◆ **Instructions to follow**: Write the records out again exactly as they read, dropping any picture they hold.

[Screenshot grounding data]
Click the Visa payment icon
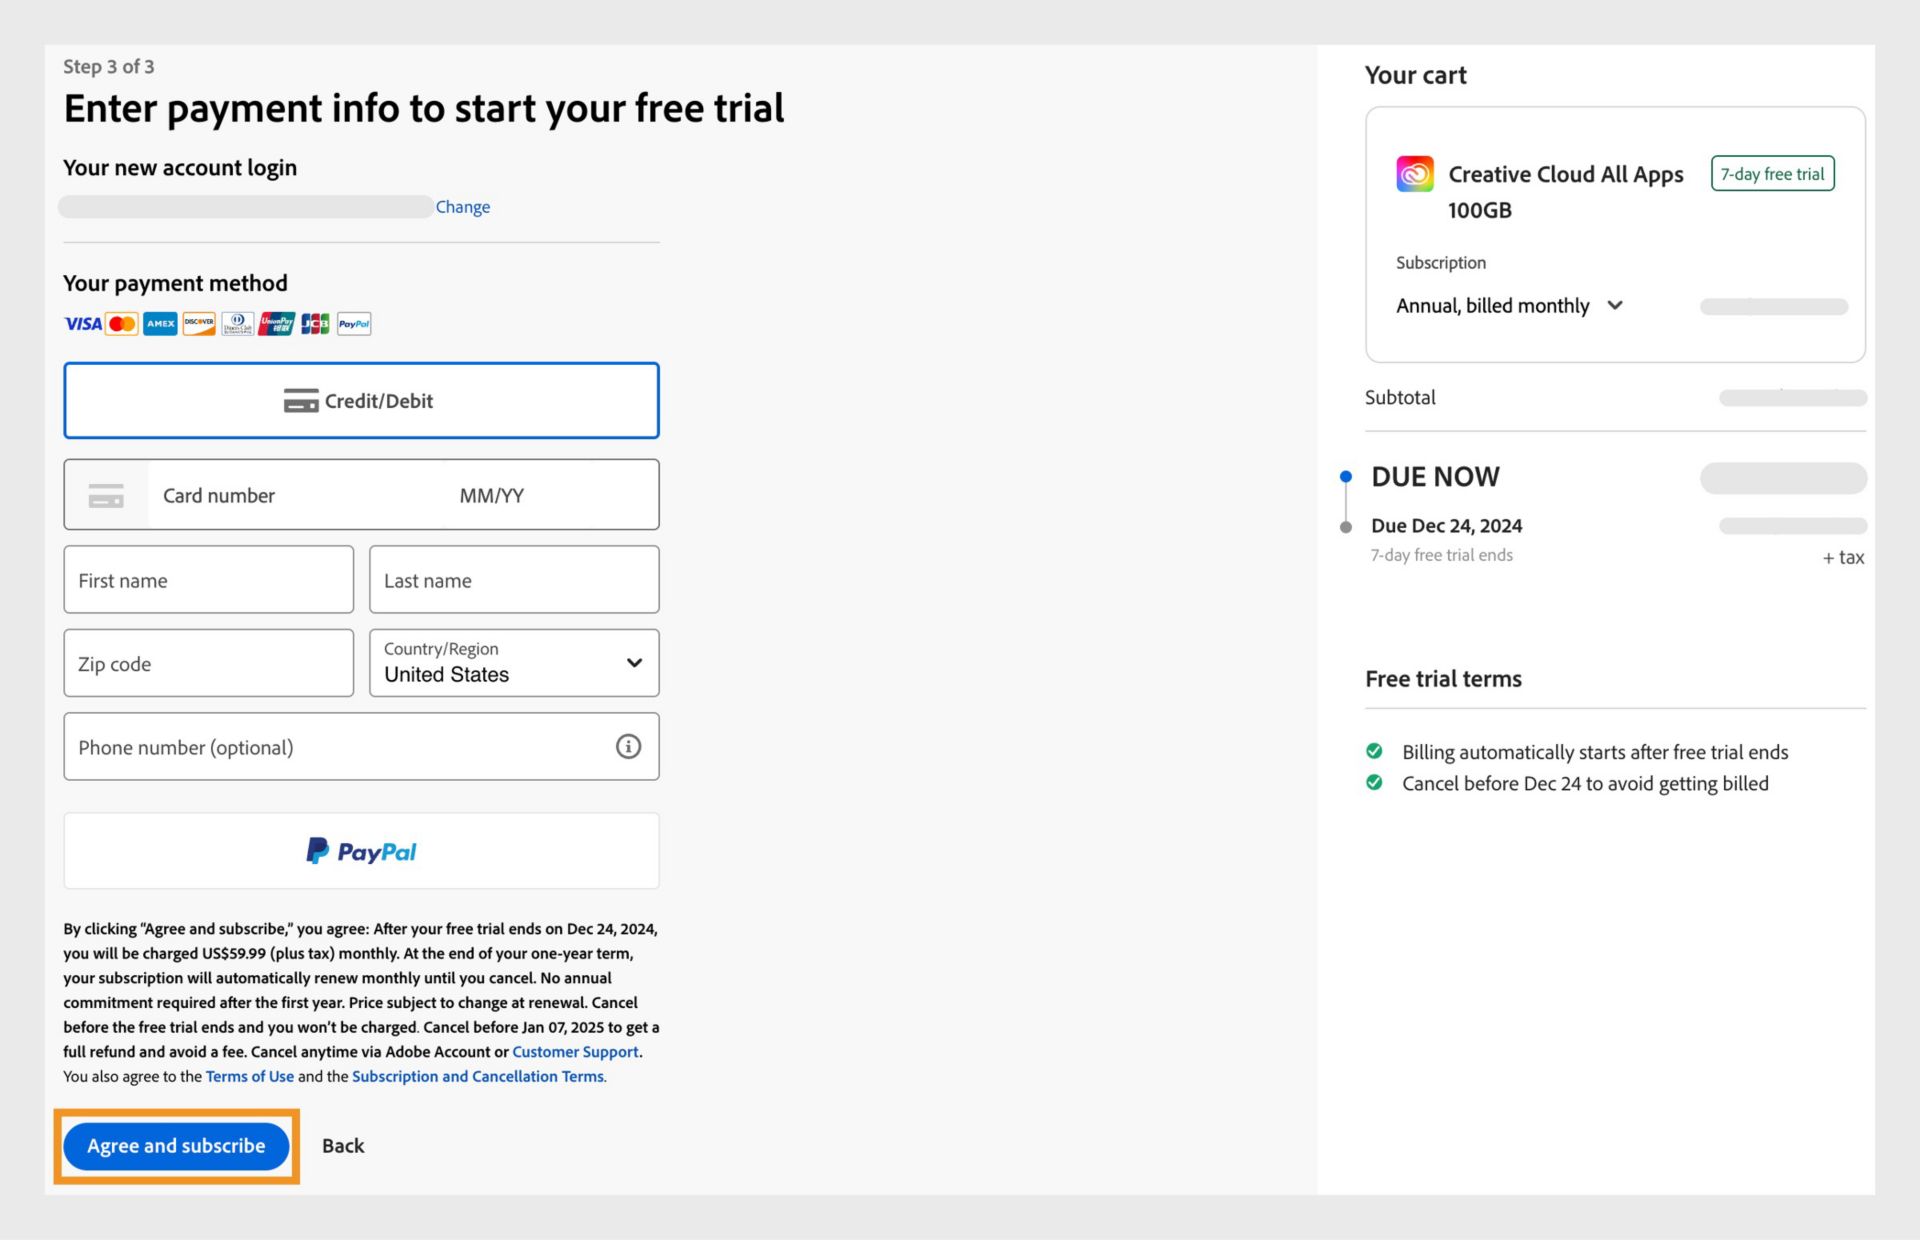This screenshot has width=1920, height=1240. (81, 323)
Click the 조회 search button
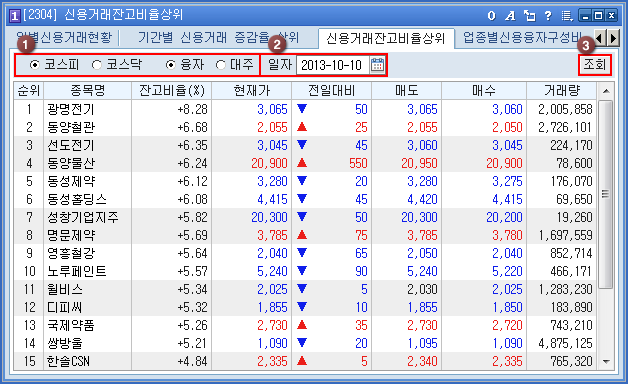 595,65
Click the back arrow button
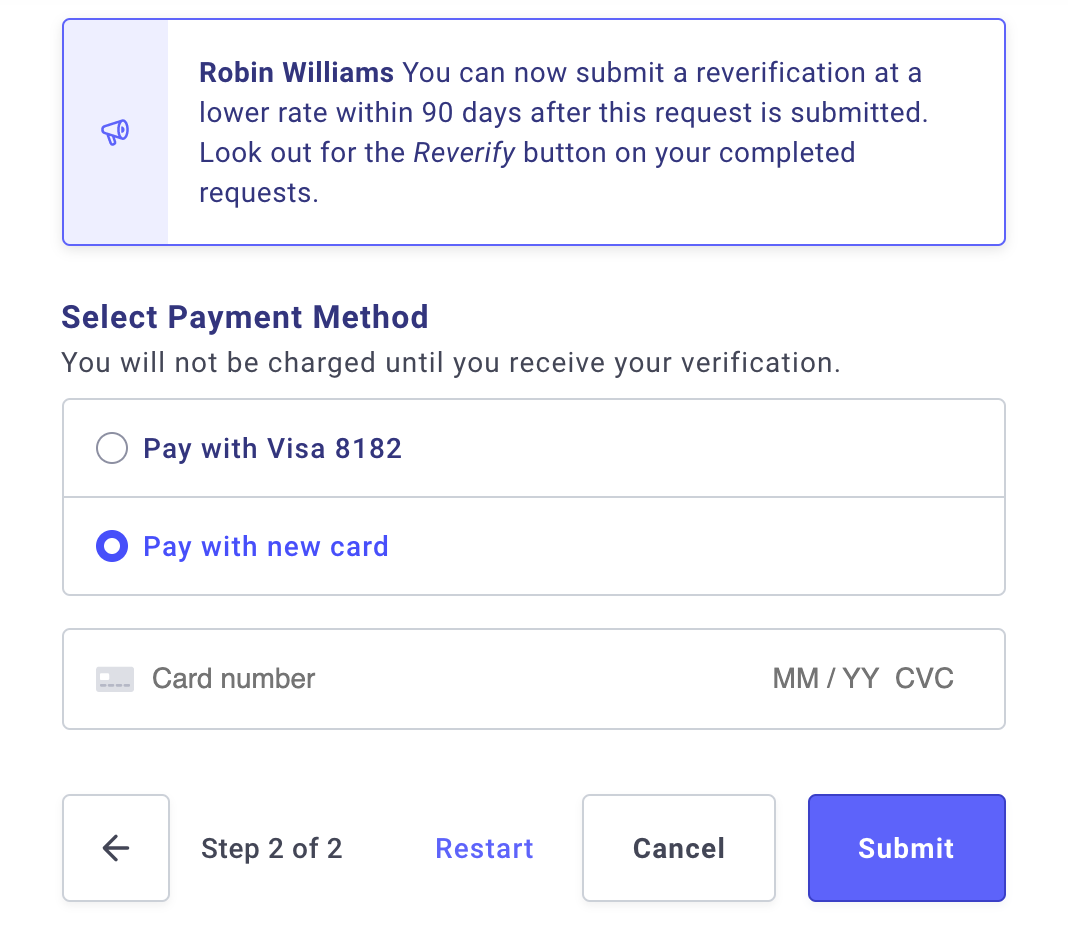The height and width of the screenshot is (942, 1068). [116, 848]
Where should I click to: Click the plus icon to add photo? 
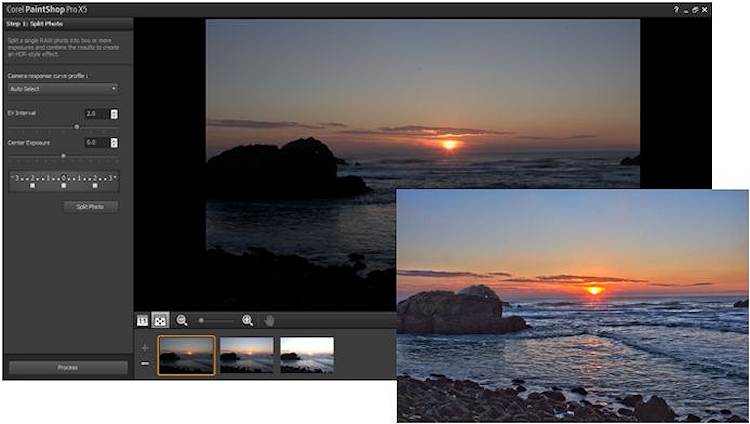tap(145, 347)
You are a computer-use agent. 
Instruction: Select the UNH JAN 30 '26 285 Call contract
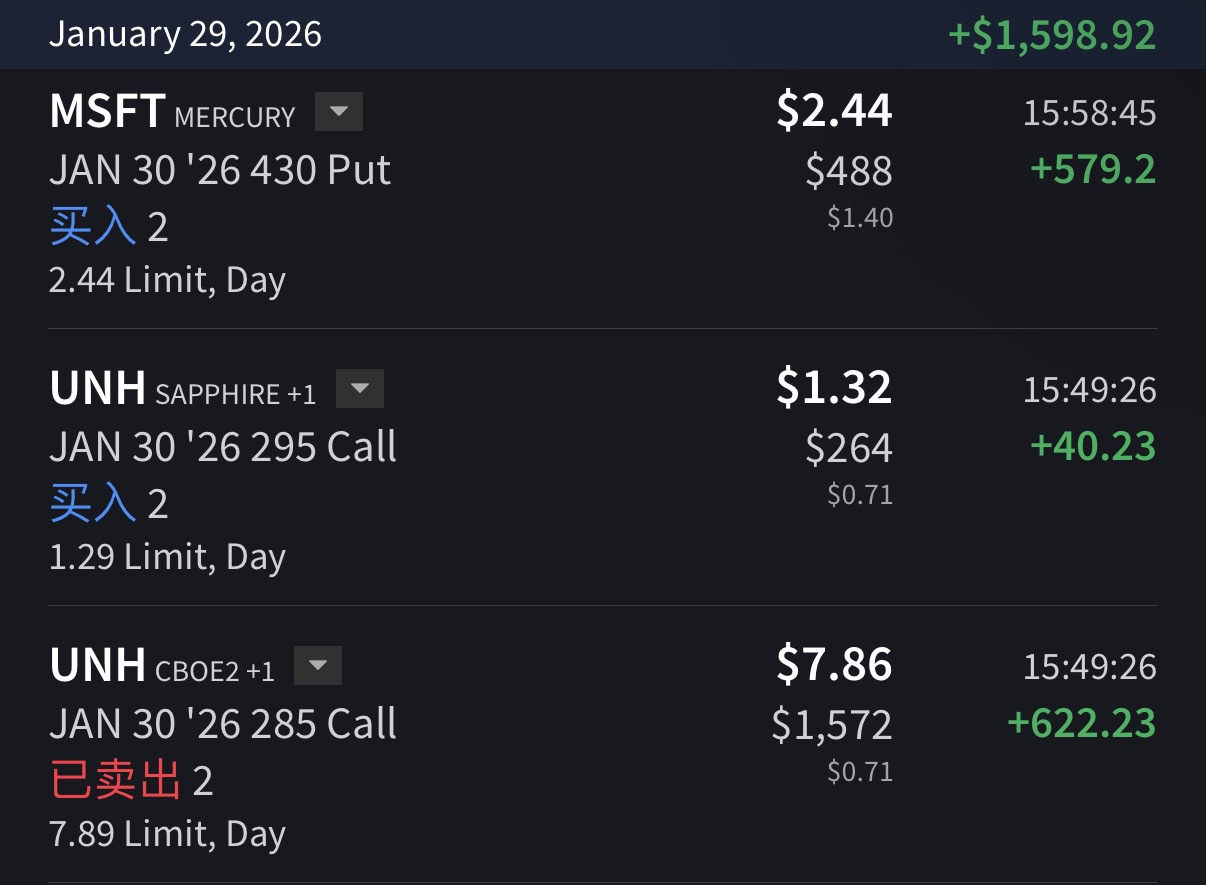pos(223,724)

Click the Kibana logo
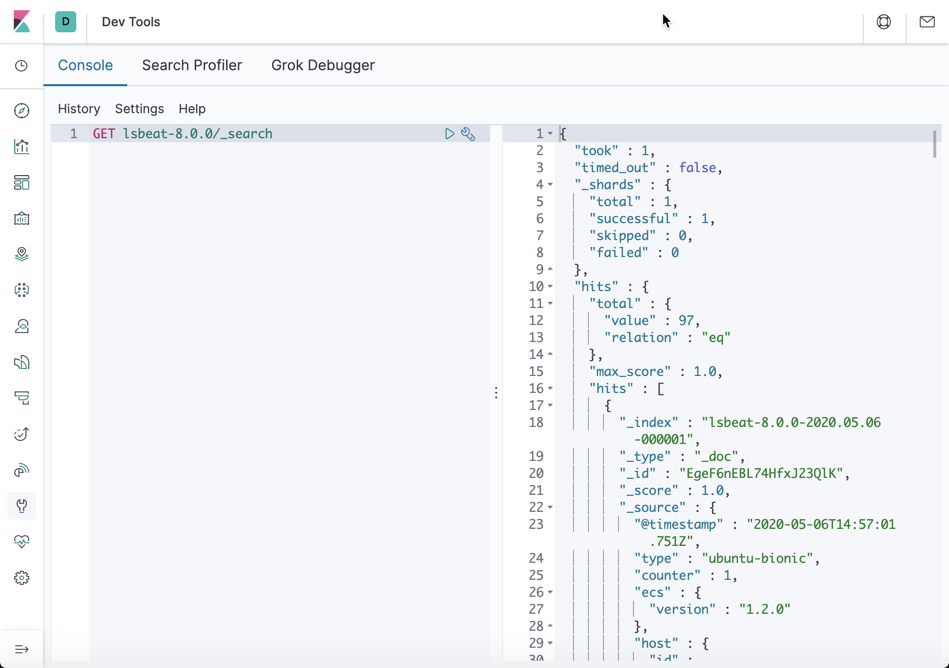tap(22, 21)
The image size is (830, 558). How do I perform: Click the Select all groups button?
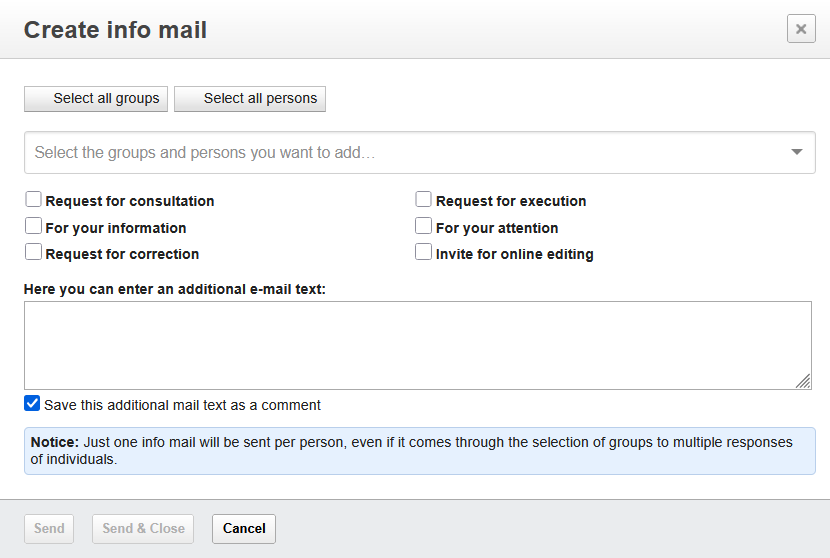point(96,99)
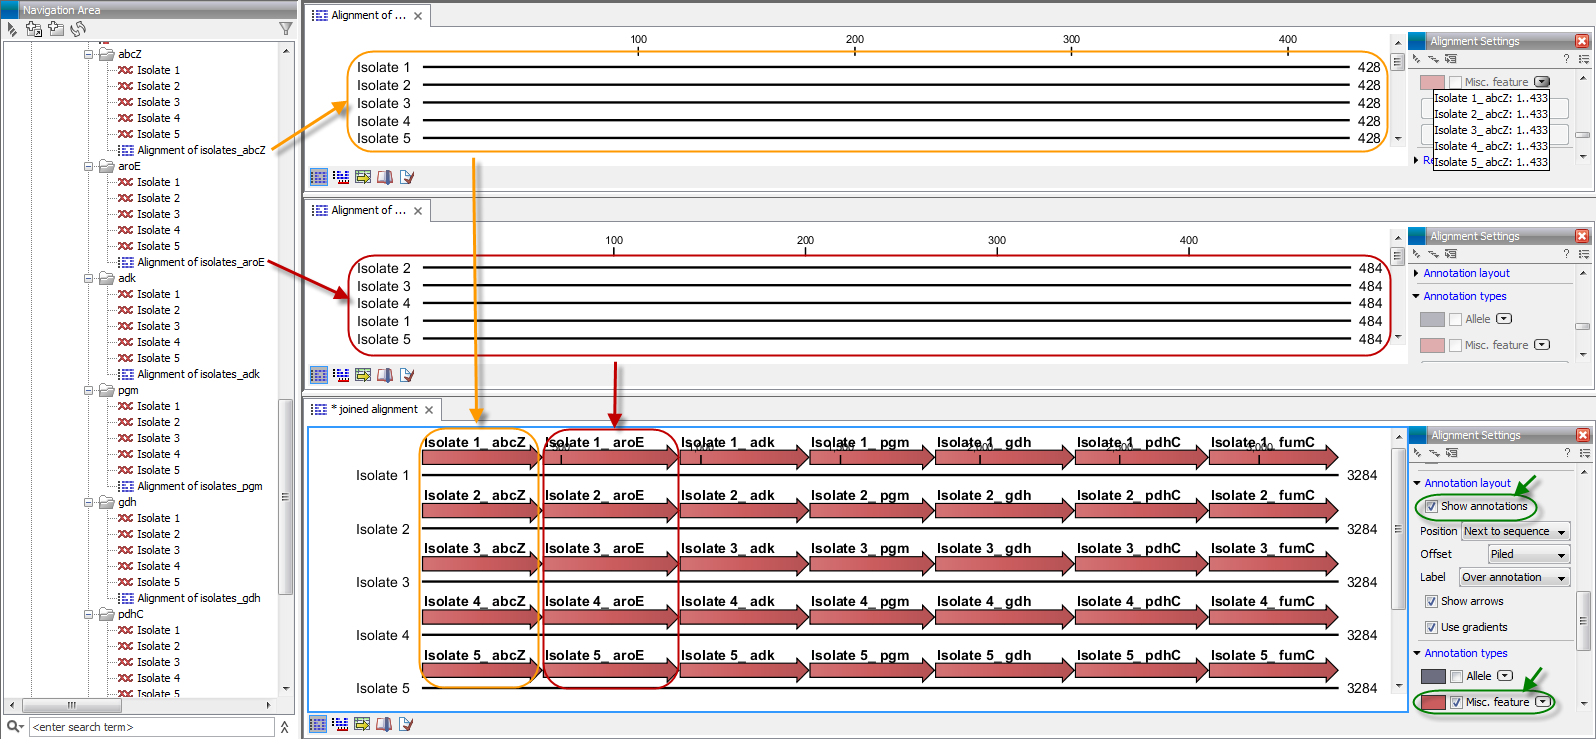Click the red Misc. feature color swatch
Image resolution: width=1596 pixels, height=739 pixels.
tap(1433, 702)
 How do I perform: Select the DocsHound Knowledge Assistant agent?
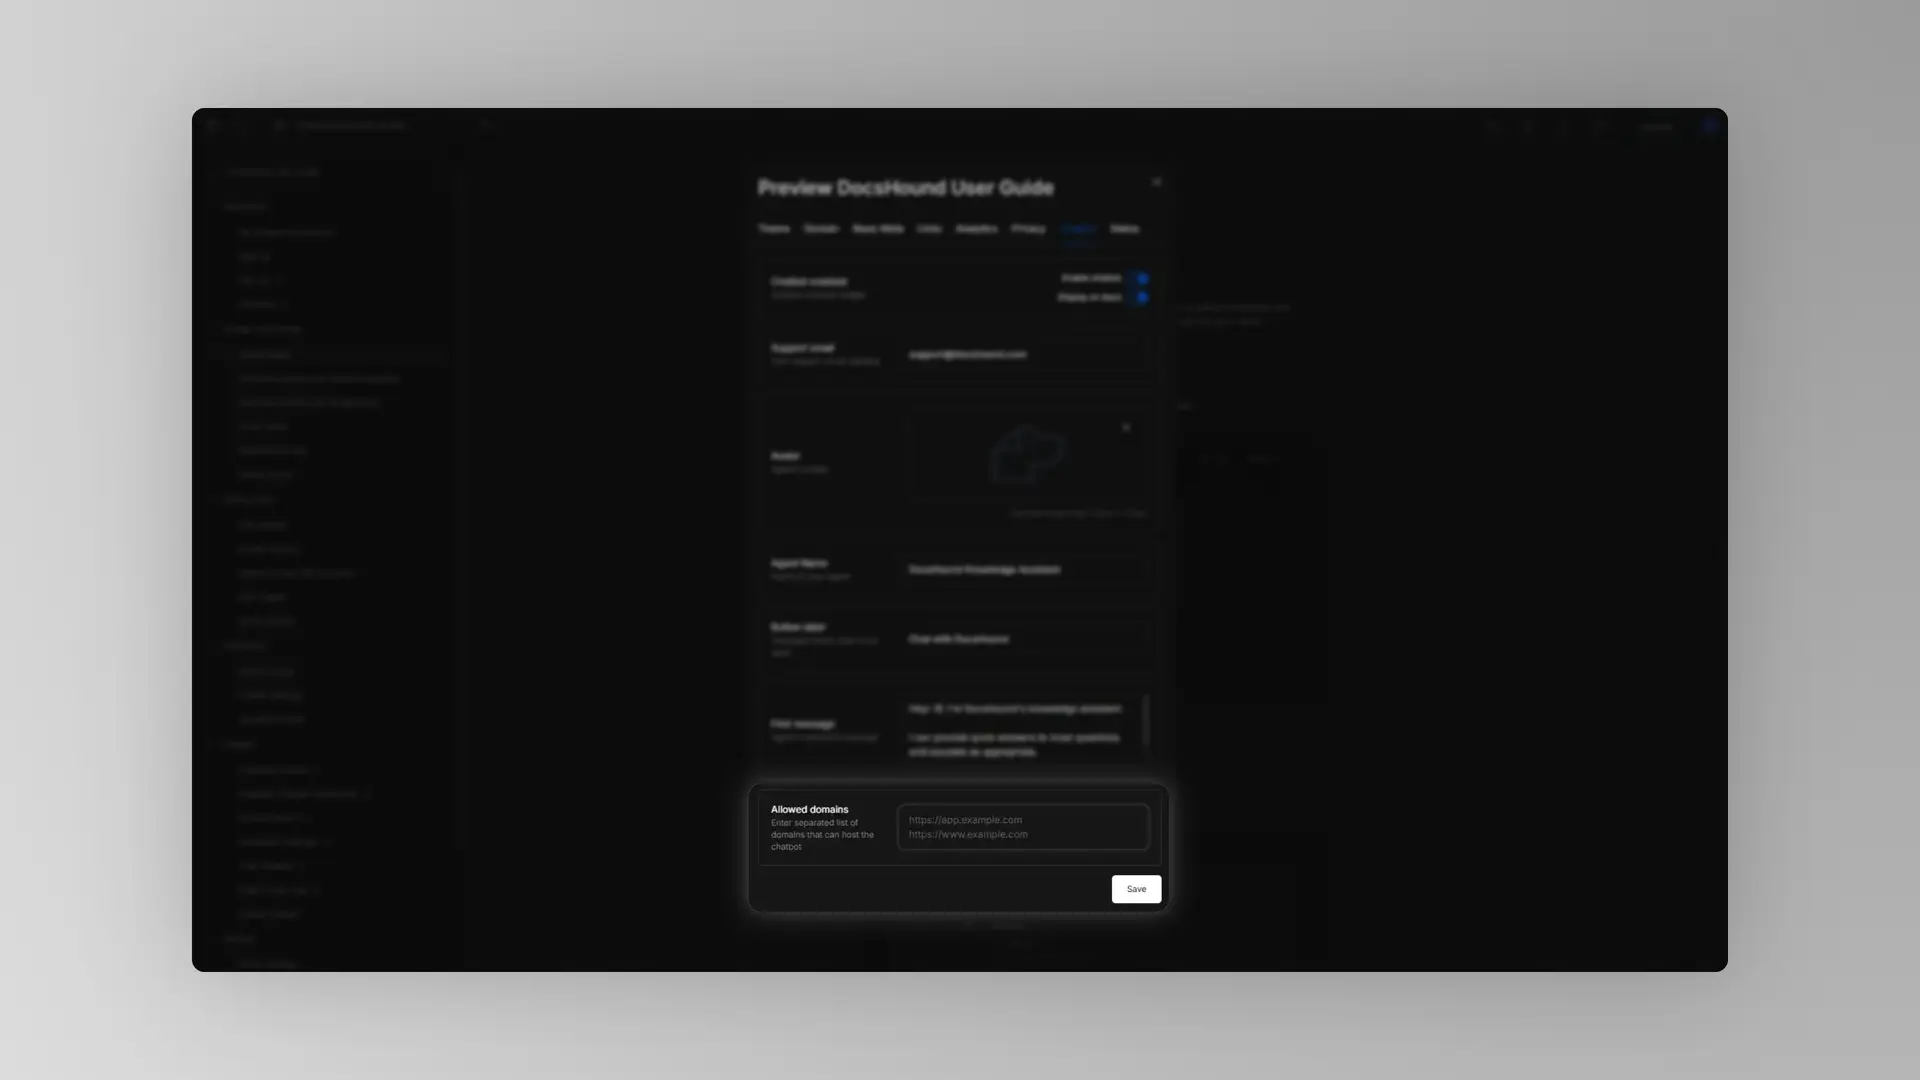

◆ **Task result**:
Click the Visa payment icon
This screenshot has width=1920, height=1240. (81, 323)
Click the 조회 search button
 595,65
Click the back arrow button
The height and width of the screenshot is (942, 1068). [116, 848]
Where should I click to: Click the plus icon to add photo? 
tap(145, 347)
You are a computer-use agent. 
Instruction: Select the UNH JAN 30 '26 285 Call contract
pos(223,724)

Click the Kibana logo
tap(22, 21)
The image size is (830, 558). How do I perform: Click the Select all groups button?
point(96,99)
Click the red Misc. feature color swatch
Image resolution: width=1596 pixels, height=739 pixels.
tap(1433, 702)
 How do I perform: Select the DocsHound Knowledge Assistant agent?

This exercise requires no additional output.